Computed tomography assessment of PEEP-induced alveolar recruitment in patients with severe COVID-19 pneumonia

Ball L.;Robba C.;Maiello L.;Battaglini D.;Brunetti I.;Minetti G.;Vena A.;Giacobbe D. R.;Bassetti M.;Castellan L.;Patroniti N.;Pelosi P.;Ball L.;Gratarola A.;Loconte M.;Orefice G.;Iannuzzi F.;Costantino F.;Battioni D.;Buconte G.;Casaleggio A.;Cittadini G.;Pigati M.;Zaottini F.;Dentone C.;Taramasso L.;Magnasco L.;Bastianello M.
2021

Abstract

Background: There is a paucity of data concerning the optimal ventilator management in patients with COVID-19 pneumonia; particularly, the optimal levels of positive-end expiratory pressure (PEEP) are unknown. We aimed to investigate the effects of two levels of PEEP on alveolar recruitment in critically ill patients with severe COVID-19 pneumonia. Methods: A single-center cohort study was conducted in a 39-bed intensive care unit at a university-affiliated hospital in Genoa, Italy. Chest computed tomography (CT) was performed to quantify aeration at 8 and 16 cmH2O PEEP. The primary endpoint was the amount of alveolar recruitment, defined as the change in the non-aerated compartment at the two PEEP levels on CT scan. Results: Forty-two patients were included in this analysis. Alveolar recruitment was median [interquartile range] 2.7 [0.7–4.5] % of lung weight and was not associated with excess lung weight, PaO2/FiO2 ratio, respiratory system compliance, inflammatory and thrombophilia markers. Patients in the upper quartile of recruitment (recruiters), compared to non-recruiters, had comparable clinical characteristics, lung weight and gas volume.
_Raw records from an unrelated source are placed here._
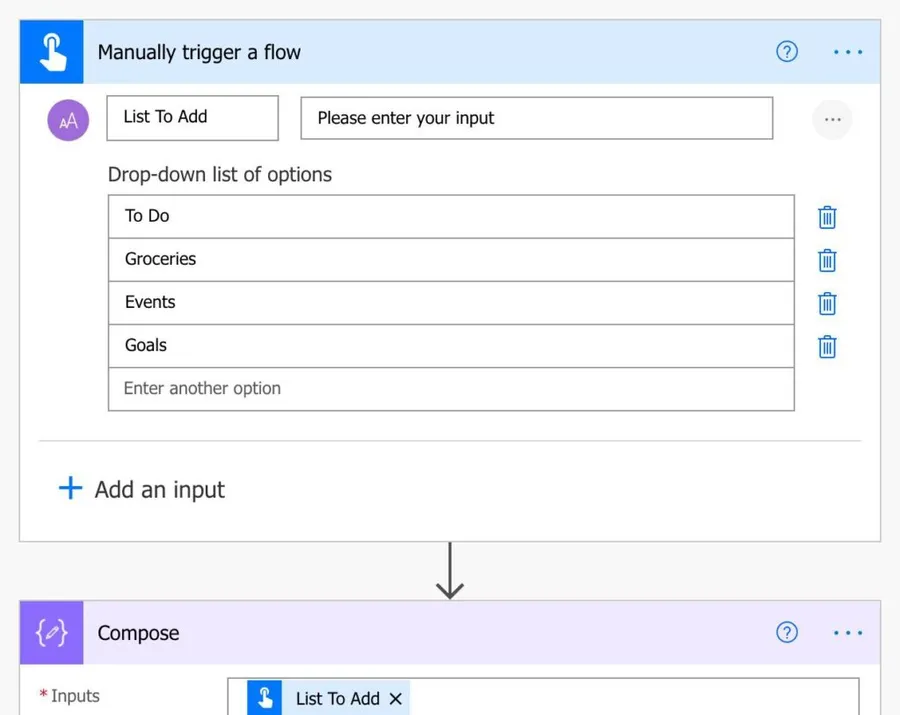Open help for Manually trigger a flow
Image resolution: width=900 pixels, height=715 pixels.
(787, 52)
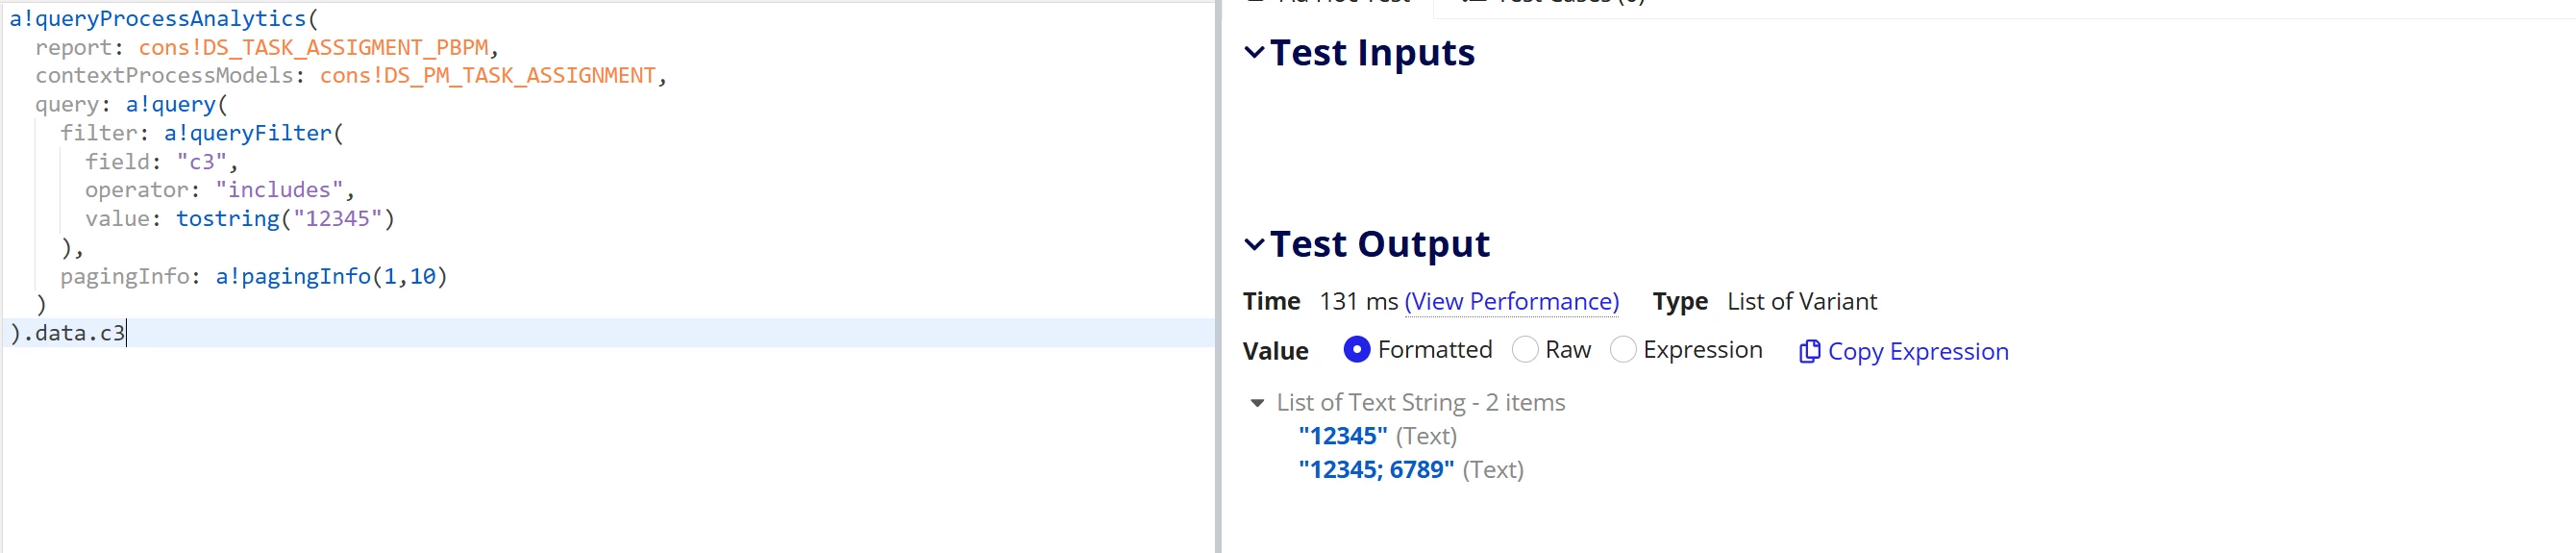The image size is (2576, 553).
Task: Click the cons!DS_PM_TASK_ASSIGNMENT constant in editor
Action: 487,75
Alveolar recruitment was not different in patients with lower versus higher respiratory system compliance. In a subgroup of 20 patients with available gas exchange data, increasing PEEP decreased respiratory system compliance (median difference, MD − 9 ml/cmH2O, 95% CI from − 12 to − 6 ml/cmH2O, p < 0.001) and the ventilatory ratio (MD − 0.1, 95% CI from − 0.3 to − 0.1, p = 0.003), increased PaO2 with FiO2 = 0.5 (MD 24 mmHg, 95% CI from 12 to 51 mmHg, p < 0.001), but did not change PaO2 with FiO2 = 1.0 (MD 7 mmHg, 95% CI from − 12 to 49 mmHg, p = 0.313). Moreover, alveolar recruitment was not correlated with improvement of oxygenation or venous admixture. Conclusions: In patients with severe COVID-19 pneumonia, higher PEEP resulted in limited alveolar recruitment. These findings suggest limiting PEEP strictly to the values necessary to maintain oxygenation, thus avoiding the use of higher PEEP levels.